WP_sim = WP_scores(testset_dic)
print(len(testset_dic))

170


**Positive Point Mutual Information (PPMI):** Calculate PPMI for the word pairs using statistics derived from the Brown corpus: use the same set up as for the calculation of document frequency above: paragraphs as documents, lemmatized, lower-cased, and with term frequency information removed by conversion to Python sets. Avoid building the entire co-occurrence matrix, instead keep track of the sums needed for the probabilities as going. When PMI is calculated for all the pairs, the code should print out the Python dictionary of word pair/PPMI similarity mappings.

In [4]:
import math
def PPMI(word1, word2, documents):
  w1_count = 0
  w2_count = 0
  total_count = 0
  both_count = 0
  for doc in documents:
    for i in doc:
      total_count += 1
      if i == word1:
        w1_count += 1
        for w in doc:
          if w == word2:
            both_count += 1
      elif i == word2:
        w2_count += 1
  base = (both_count/total_count)/((w1_count/total_count)*(w2_count/total_count))

**PROBLEMS:**
**1)** Decide whether each statement agrees with the PPMI notebook excerpt: (a) the full co-occurrence matrix should be built, (b) paragraphs serve as documents, (c) the words are lower-cased. Answer yes or no for each and quote the words of the excerpt that decide it.
**2)** Extend the PPMI notebook excerpt, picking up right after its final line of code.
The data that comes next has no connection to the PPMI notebook excerpt.

**EXTRACTED DATA:**

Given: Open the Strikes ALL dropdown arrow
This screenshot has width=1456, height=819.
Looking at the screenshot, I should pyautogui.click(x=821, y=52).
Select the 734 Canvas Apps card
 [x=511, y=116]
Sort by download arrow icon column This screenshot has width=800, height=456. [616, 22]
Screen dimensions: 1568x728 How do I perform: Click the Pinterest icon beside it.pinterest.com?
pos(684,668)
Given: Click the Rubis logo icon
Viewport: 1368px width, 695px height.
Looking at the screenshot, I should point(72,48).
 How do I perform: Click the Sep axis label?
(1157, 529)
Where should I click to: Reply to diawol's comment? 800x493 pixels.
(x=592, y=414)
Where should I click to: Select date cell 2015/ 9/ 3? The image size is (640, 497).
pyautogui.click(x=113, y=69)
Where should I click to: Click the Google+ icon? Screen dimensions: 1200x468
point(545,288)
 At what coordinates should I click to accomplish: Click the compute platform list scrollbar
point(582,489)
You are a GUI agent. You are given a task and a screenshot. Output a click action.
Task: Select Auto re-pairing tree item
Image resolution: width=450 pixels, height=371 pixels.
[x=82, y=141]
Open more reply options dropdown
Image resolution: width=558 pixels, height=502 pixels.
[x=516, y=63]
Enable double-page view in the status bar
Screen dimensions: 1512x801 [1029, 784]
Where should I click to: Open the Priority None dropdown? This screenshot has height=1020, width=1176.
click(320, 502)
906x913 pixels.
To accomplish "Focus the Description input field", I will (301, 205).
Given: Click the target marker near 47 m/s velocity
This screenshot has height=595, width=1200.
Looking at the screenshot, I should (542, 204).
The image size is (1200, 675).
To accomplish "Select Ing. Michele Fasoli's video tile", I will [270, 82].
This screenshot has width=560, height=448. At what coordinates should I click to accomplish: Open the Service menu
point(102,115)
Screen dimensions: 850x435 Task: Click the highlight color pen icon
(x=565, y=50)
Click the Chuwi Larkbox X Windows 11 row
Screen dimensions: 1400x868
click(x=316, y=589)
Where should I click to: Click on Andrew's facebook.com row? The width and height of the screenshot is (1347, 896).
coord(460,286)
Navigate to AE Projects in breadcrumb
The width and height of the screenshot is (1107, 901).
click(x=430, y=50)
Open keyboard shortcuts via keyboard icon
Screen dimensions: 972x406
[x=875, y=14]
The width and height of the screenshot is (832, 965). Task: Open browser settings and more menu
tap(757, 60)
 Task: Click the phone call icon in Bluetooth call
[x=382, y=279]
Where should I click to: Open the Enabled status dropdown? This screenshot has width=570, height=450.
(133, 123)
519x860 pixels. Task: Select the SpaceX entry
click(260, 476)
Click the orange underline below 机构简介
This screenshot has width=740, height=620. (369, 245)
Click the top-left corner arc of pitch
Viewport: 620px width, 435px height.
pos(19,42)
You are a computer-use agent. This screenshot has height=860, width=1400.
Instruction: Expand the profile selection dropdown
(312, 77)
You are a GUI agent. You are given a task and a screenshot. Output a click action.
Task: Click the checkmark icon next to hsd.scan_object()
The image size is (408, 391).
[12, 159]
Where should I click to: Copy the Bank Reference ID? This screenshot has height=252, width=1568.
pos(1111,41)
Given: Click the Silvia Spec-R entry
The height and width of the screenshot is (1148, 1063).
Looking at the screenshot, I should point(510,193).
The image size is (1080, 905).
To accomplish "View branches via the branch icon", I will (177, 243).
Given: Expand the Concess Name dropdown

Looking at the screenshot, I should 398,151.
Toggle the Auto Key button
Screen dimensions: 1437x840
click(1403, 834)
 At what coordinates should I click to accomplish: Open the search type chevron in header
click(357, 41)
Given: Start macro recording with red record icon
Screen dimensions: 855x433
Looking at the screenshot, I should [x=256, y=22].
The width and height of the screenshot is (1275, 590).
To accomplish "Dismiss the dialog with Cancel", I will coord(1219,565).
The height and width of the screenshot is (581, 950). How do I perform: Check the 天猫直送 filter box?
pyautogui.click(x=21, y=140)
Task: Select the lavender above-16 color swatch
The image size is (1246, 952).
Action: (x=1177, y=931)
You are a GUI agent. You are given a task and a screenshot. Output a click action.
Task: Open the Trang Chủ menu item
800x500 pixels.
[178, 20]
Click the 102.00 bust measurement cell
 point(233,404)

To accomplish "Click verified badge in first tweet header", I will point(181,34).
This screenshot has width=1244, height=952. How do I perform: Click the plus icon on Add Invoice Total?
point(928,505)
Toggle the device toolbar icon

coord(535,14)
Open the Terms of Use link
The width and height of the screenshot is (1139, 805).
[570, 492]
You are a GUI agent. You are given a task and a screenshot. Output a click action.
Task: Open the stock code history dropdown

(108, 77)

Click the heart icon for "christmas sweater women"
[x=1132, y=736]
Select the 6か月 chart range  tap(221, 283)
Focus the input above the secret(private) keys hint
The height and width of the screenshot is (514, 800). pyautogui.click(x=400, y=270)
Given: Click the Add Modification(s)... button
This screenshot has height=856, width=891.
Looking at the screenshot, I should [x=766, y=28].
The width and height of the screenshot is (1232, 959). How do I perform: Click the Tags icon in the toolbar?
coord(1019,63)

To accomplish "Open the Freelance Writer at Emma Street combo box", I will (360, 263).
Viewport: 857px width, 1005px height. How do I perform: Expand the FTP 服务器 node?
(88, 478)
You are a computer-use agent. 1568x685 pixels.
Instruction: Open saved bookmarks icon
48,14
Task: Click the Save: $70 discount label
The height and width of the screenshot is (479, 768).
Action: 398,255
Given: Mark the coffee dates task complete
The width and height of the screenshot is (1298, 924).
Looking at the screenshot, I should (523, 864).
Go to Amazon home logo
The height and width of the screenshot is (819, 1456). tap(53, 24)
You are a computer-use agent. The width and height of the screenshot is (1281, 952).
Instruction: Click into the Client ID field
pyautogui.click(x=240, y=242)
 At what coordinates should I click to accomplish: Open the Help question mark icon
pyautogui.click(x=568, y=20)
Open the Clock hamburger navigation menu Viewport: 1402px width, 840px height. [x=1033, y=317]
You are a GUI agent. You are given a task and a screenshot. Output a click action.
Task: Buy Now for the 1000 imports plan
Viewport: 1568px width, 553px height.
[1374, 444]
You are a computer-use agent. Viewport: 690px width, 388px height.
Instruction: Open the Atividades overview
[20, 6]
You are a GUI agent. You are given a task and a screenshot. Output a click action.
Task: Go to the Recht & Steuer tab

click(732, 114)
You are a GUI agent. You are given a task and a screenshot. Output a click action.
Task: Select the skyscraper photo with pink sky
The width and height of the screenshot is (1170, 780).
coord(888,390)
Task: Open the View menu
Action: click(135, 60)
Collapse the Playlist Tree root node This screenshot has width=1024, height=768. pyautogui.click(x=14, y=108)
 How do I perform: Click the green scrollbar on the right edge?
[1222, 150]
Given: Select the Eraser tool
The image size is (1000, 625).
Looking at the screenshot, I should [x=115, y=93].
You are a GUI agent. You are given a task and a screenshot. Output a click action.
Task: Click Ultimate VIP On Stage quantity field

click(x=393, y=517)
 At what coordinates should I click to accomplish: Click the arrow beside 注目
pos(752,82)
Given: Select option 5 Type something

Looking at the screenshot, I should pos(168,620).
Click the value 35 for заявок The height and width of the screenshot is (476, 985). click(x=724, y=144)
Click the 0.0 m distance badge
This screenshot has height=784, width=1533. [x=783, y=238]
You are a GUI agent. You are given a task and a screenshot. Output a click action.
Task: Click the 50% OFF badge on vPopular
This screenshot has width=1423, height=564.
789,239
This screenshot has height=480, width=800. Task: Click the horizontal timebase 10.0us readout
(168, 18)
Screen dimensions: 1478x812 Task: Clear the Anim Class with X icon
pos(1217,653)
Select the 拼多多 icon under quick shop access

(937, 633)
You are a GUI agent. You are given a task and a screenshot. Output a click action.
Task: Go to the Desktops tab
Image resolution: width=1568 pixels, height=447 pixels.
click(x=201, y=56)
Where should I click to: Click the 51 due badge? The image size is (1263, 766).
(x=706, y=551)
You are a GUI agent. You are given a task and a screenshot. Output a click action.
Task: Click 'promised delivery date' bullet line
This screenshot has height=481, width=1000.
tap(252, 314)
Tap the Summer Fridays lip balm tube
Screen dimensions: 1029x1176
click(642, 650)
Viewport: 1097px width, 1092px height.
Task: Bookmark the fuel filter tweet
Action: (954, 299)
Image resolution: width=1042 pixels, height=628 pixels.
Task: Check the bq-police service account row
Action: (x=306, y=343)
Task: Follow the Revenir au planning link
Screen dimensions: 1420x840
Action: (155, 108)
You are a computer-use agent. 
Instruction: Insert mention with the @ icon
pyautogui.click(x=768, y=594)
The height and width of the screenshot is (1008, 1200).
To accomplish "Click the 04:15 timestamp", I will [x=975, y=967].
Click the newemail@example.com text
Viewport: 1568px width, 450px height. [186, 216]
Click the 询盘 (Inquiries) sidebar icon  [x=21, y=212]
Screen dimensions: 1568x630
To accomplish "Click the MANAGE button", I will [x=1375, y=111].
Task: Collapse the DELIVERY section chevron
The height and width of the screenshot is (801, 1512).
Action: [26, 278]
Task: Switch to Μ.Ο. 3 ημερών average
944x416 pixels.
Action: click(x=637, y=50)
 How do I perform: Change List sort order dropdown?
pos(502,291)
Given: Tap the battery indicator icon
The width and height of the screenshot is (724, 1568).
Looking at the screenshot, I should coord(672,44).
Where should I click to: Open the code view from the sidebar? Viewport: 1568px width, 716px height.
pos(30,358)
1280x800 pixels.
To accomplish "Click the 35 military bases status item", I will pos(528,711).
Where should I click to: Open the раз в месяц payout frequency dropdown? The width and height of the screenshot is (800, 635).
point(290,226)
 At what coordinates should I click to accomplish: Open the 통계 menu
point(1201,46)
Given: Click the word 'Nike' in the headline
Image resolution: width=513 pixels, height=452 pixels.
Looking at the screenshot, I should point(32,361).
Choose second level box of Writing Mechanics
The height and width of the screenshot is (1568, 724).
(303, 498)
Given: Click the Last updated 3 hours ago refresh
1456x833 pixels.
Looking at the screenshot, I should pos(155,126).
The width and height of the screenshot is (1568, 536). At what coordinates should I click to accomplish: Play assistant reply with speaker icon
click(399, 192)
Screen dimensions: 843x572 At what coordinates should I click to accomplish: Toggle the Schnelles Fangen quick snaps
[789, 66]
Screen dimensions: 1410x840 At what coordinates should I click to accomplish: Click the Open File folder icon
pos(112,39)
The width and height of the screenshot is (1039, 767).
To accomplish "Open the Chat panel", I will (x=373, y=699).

**RESULTS:**
**1)**
(a) No: "Avoid building the entire co-occurrence matrix"
(b) Yes: "paragraphs as documents"
(c) Yes: "lower-cased"

**2)**
  if base > 0:
    PMI = math.log((both_count/total_count)/((w1_count/total_count)*(w2_count/total_count)), 2)
    return PMI
  else:
    return float(0)
  
def dic_PPMI(dictionary, docs):
  pmi_dic = {}
  for (k1,k2) in list(dictionary):
    pmi = PPMI(k1,k2,docs)
    pmi_dic[(k1,k2)] = pmi
  print(pmi_dic)
  return pmi_dic

PPMI_sim = dic_PPMI(testset_dic, docs)



**[Latent Semantic Analysis (LSA)](https://en.wikipedia.org/wiki/Latent_semantic_analysis):** Derive similarity scores using LSA, applying [Singular Value Decomposition (SVD)](https://en.wikipedia.org/wiki/Singular_value_decomposition) and truncate to get a dense vector and then use cosine similarity between the two vectors for each word pair. As result we'll have a matrix where rows (non-sparse) correspond to words in vocabulary, and the columns (sparse) correspond to the texts where they appear. Using the Brown corpus, in the same format as with PPMI and document frequency. After having a matrix in the correct format, use truncated SVD in the Sci-Kit lear pack to produce dense vectors of length 500, and then use the cosine similarity to produce similarities for the word pairs and print the resulting dictionary.

In [5]:
from sklearn.feature_extraction import DictVectorizer
from sklearn.feature_extraction.text import TfidfTransformer
from sklearn.decomposition import TruncatedSVD
from scipy.spatial.distance import cosine as cos_distance

def get_BOW(text):
  BOW = {}
  for word in text:
    BOW[word.lower()] = BOW.get(word.lower(),0) + 1
  return BOW

def cons_feature_matrix(docs):
  texts = []
  for doc in docs:
    texts.append(get_BOW(doc))
  vectorizer = DictVectorizer()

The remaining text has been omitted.